UNITED STATES
SECURITIES
AND EXCHANGE COMMISSION
Washington,
D.C. 20549
FORM
8-K
CURRENT
REPORT
Pursuant
to Section 13 or 15(d) of The Securities Exchange Act of 1934
Date of
Report (Date of earliest event reported): January 25, 2010
TEDOM CAPITAL, INC.
(Exact
name of registrant as specified in its charter)
Delaware | 333-148516 | 20-8235863 | ||
(State or other jurisdiction of incorporation) | (Commission File Number) | (IRS Employer Identification No.) |
5699 Kanan Road, #251, Agoura Hills, California | 91301 | |
(Address of principal executive offices) | (Zip Code) |
Registrant's
telephone number, including area code: (310)
335-5460
Not
applicable
(Former
name or former address, if changed since last report.)
Check the
appropriate box below if the Form 8-K filing is intended to simultaneously
satisfy the filing obligation of the registrant under any of the following
provisions (see General Instruction A.2. below):
o Written
communications pursuant to Rule 425 under the Securities Act (17 CFR
230.425)
o Soliciting
material pursuant to Rule 14a-12 under the Exchange Act (17 CFR
240.14a-12)
o Pre-commencement
communications pursuant to Rule 14d-2(b) under the Exchange Act (17 CFR
240.14d-2(b))
o Pre-commencement
communications pursuant to Rule 13e-4(c) under the Exchange Act (17 CFR
240.13e-4(c))
This Form
8-K and other reports filed by Tedom Capital, Inc. (“Tedom” or the “Company”)
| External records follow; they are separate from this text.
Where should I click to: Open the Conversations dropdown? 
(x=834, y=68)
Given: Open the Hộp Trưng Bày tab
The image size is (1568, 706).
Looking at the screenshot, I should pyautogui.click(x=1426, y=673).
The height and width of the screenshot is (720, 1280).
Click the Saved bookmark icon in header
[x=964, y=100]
from time-to- time with the Securities and Exchange Commission (collectively the
“Filings”) contain forward-looking statements and information that are based
upon beliefs of, and information currently available to, the Company's
management, as well as estimates and assumptions made by the Company's
management. When used in the Filings, the words “anticipate,” “believe,”
“estimate,” “expect,” “future,” “intend,” “plan” or the negative of those terms
and similar expressions as they relate to the Company or the Company's
management identify forward-looking statements. Such statements reflect the
current view of the Company with respect to future events and are subject to
risks, uncertainties, assumptions and other factors relating to the Company's
industry, operations and results of operations and any businesses that may be
acquired by the Company. Should one or more of those risks or
uncertainties materialize, or should the underlying assumptions prove incorrect,
actual results may differ significantly from those anticipated, believed,
estimated, expected, intended or planned.
Item
1.01 Entry into a
Material Definitive Agreement.
On
January 25, 2010, Tedom borrowed $20,000 from Ameris, LLC (the “Lender”), as
evidenced by an unsecured $20,000 Convertible 10% Promissory Note (the “Note”)
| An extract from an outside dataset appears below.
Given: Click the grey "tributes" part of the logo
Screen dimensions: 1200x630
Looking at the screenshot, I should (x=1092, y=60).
issued to the Lender. The Note is due and payable on January 25, 2011
(the “Maturity Date”); provided, however, that if Tedom completes a registered
public offering prior to the Maturity Date: (i) Tedom has the right to prepay
(without penalty) all or any portion of the Note out of the proceeds of the
registered public offering and (ii) the Lender has the right (but not
obligation) to demand immediate payment of the entire amount of the Note out of
the proceeds of the registered public offering. The Maturity Date of
the Note is subject to acceleration (at the Lender’s election) upon the
occurrence of certain events of default. After the occurrence of an
event of default, the interest rate on the Note automatically increases to 12%
per year or the maximum rate permitted by law. At any time prior to
the Maturity Date, the Lender has the right to convert all or any part of the
principal and/or accrued interest of the Note into shares of Tedom’s $0.001 par
value common stock at the rate of $0.15 per share. There is no
material relationship between Tedom or its affiliates and the Lender except for
previously reported loans of $20,000 and $18,500 from the Lender to the Company
by Convertible 10% Promissory Notes similar to the Note which remain
outstanding.
Item
2.03 Creation of a
Direct Financial Obligation or an Obligation under an Off-Balance
Sheet Arrangement of a Registrant.
See Item
1.01 above for a description of the direct financial obligation created by the
Note.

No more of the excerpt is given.